Fosamax (alendronate) stays in your bones for roughly 10 years after your last dose. That number surprises most people, but it reflects how the drug works: it embeds itself into bone tissue and releases very slowly over time. The drug clears from your bloodstream within hours, but its effects on your skeleton persist for years.
Why Fosamax Lingers So Long in Bone
Fosamax belongs to a class of drugs called bisphosphonates, which work by binding directly to the mineral surface of your bones. Once attached, the drug gets incorporated into the bone matrix itself. As your body naturally breaks down and rebuilds bone (a constant process called remodeling), the stored drug is gradually released. The FDA estimates the terminal half-life of alendronate in humans exceeds 10 years, meaning it takes over a decade for half the drug stored in your skeleton to be cleared.
This is very different from most medications, which pass through your body in hours or days. With Fosamax, only a tiny fraction of each pill is absorbed in the first place. Even under ideal conditions (taken on an empty stomach, two hours before eating), less than 1% of the oral dose actually enters your bloodstream.

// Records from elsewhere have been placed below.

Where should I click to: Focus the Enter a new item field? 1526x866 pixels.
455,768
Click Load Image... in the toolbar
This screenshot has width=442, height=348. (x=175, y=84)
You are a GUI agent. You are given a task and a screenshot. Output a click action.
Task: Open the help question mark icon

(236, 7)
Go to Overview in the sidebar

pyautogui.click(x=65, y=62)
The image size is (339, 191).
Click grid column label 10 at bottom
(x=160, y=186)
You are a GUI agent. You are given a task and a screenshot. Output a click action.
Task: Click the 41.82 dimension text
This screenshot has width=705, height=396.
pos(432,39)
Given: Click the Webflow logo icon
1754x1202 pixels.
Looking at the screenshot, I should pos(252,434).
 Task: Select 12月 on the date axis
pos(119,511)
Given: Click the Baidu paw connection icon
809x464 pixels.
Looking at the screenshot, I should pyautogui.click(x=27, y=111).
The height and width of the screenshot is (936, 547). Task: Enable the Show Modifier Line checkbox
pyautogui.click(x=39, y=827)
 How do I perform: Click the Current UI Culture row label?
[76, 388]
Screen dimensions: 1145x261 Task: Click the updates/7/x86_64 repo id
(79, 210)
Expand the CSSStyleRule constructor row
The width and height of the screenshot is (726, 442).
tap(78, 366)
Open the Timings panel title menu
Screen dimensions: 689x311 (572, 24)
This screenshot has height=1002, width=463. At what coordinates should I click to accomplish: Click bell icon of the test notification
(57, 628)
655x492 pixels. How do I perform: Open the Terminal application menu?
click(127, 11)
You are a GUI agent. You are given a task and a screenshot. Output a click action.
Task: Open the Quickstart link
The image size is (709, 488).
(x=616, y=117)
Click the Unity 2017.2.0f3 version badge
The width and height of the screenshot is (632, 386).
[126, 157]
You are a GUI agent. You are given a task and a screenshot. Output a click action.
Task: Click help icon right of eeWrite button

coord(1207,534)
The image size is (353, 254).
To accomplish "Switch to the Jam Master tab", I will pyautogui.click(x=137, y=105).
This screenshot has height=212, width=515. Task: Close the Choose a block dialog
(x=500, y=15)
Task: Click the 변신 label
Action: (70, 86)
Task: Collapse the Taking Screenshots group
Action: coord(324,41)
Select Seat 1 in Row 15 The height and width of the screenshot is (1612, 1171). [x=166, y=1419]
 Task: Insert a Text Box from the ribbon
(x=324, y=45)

About half of that absorbed amount binds to bone. The rest is excreted unchanged through your kidneys within hours. So the drug disappears from your blood quickly, but what reaches your bones stays there for years.
How Long the Effects Last After Stopping
Because Fosamax is stored in bone and released slowly, its bone-protective effects don’t vanish the moment you stop taking it. Research tracking patients after discontinuation found that markers of bone breakdown increase after stopping, but they remain below pre-treatment levels for at least two years. In other words, the drug keeps suppressing bone loss well after you’ve taken your last pill.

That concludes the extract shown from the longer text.